Start of Information shown

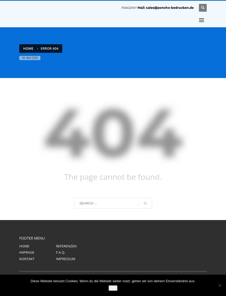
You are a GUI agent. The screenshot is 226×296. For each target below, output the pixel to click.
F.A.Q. (60, 252)
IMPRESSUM (65, 258)
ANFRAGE (26, 252)
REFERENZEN (66, 246)
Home (28, 48)
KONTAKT (26, 258)
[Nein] (219, 285)
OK (113, 288)
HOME (24, 246)
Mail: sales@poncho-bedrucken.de (165, 8)
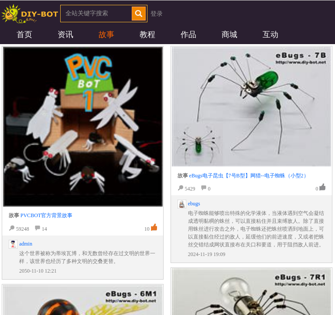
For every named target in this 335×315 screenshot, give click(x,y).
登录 (156, 13)
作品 (188, 34)
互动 (270, 34)
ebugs (194, 204)
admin (25, 244)
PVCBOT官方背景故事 (46, 215)
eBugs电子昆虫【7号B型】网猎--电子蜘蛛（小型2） (249, 176)
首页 (24, 34)
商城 (229, 34)
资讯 (65, 34)
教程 (147, 34)
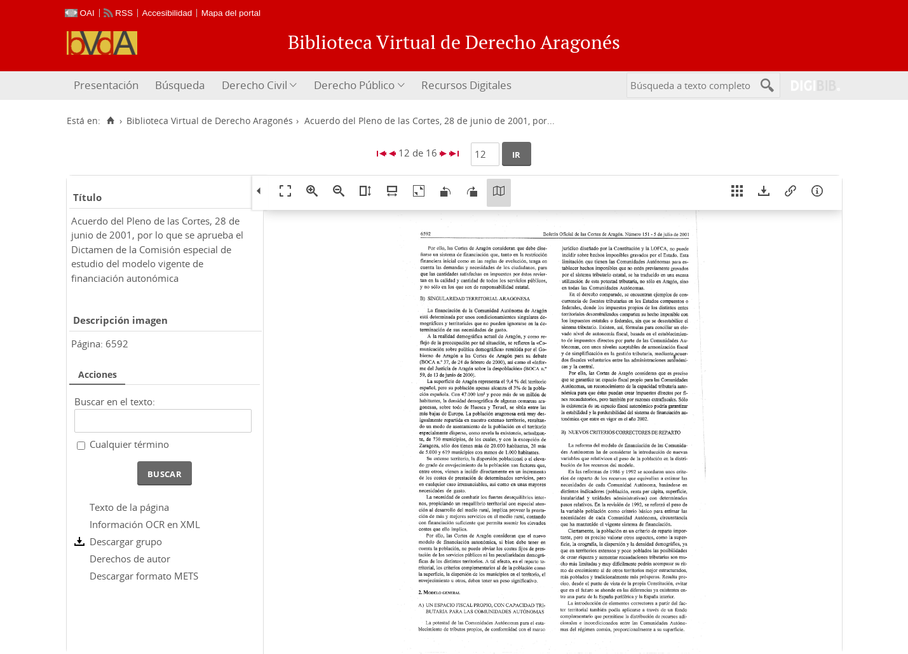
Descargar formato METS (144, 575)
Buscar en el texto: (114, 401)
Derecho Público (354, 85)
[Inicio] (110, 120)
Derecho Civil (254, 85)
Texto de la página (129, 507)
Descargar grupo (126, 541)
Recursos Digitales (466, 85)
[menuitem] (108, 85)
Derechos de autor (130, 558)
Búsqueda (180, 85)
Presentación (106, 85)
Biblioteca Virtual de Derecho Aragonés (209, 121)
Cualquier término (129, 444)
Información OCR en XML (145, 524)
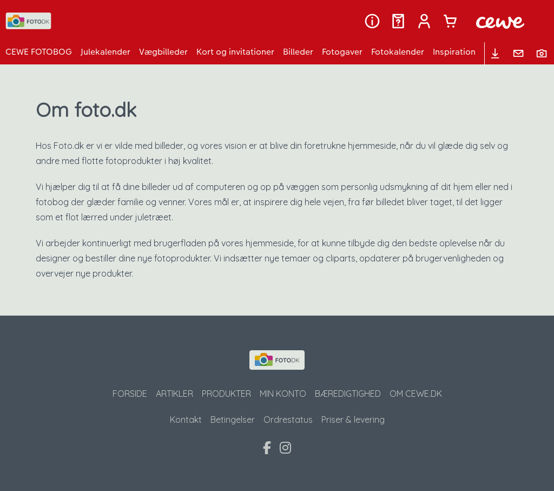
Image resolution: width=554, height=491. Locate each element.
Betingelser (232, 419)
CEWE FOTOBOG (38, 51)
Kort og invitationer (235, 51)
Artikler (174, 393)
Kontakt (186, 419)
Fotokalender (397, 51)
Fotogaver (342, 51)
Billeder (298, 51)
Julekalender (105, 51)
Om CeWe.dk (416, 393)
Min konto (283, 393)
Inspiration (454, 51)
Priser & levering (353, 419)
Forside (130, 393)
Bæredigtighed (348, 393)
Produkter (226, 393)
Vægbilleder (163, 51)
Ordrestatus (288, 419)
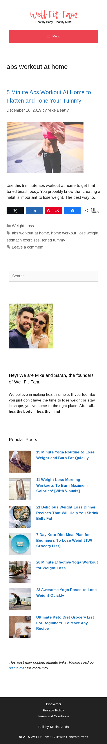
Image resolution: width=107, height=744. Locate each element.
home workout (63, 233)
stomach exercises (23, 240)
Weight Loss (23, 226)
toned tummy (53, 240)
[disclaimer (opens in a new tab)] (17, 668)
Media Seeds (59, 727)
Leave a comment (28, 247)
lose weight (88, 233)
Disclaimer (53, 704)
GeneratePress (77, 737)
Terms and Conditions (53, 716)
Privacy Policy (53, 710)
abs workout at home (30, 233)
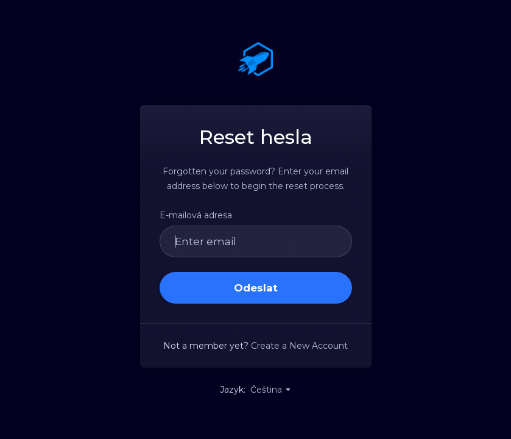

End of Information shown

### Brief
Shift every answer coordinate in the listing by adding 56 to each x and y value, and write out again every line from the line with "Texto de la página (129, 507)" through the end of the listing, both ends included. Keep each line's text as it is, and leave the pictures out of your answer.

### Task solution
Texto de la página (185, 563)
Descargar grupo (182, 597)
Recursos Digitales (522, 141)
[menuitem] (164, 141)
Derechos de autor (186, 614)
Búsqueda (236, 141)
Presentación (162, 141)
Biblioteca Virtual de Derecho Aragonés (265, 177)
Cualquier término (185, 500)
Información OCR en XML (201, 580)
Image resolution: width=554, height=491. Locate each element.
Betingelser (288, 475)
CEWE FOTOBOG (94, 107)
Kort og invitationer (291, 107)
Artikler (230, 449)
Kontakt (242, 475)
Fotokalender (453, 107)
Fotogaver (398, 107)
Billeder (354, 107)
Julekalender (161, 107)
Om CeWe.dk (472, 449)
Min konto (339, 449)
Inspiration (510, 107)
Priser & levering (409, 475)
Forside (186, 449)
Bæredigtighed (404, 449)
Produkter (282, 449)
Vægbilleder (219, 107)
Ordrestatus (344, 475)
Image resolution: width=107, height=744. Locate each element.
home workout (119, 289)
stomach exercises (79, 296)
Weight Loss (79, 282)
toned tummy (109, 296)
[disclaimer (opens in a new tab)] (73, 724)
Media Seeds (115, 783)
Leave a comment (84, 303)
lose weight (144, 289)
Disclaimer (109, 760)
GeneratePress (133, 793)
Terms and Conditions (109, 772)
Privacy Policy (109, 766)
abs workout at home (86, 289)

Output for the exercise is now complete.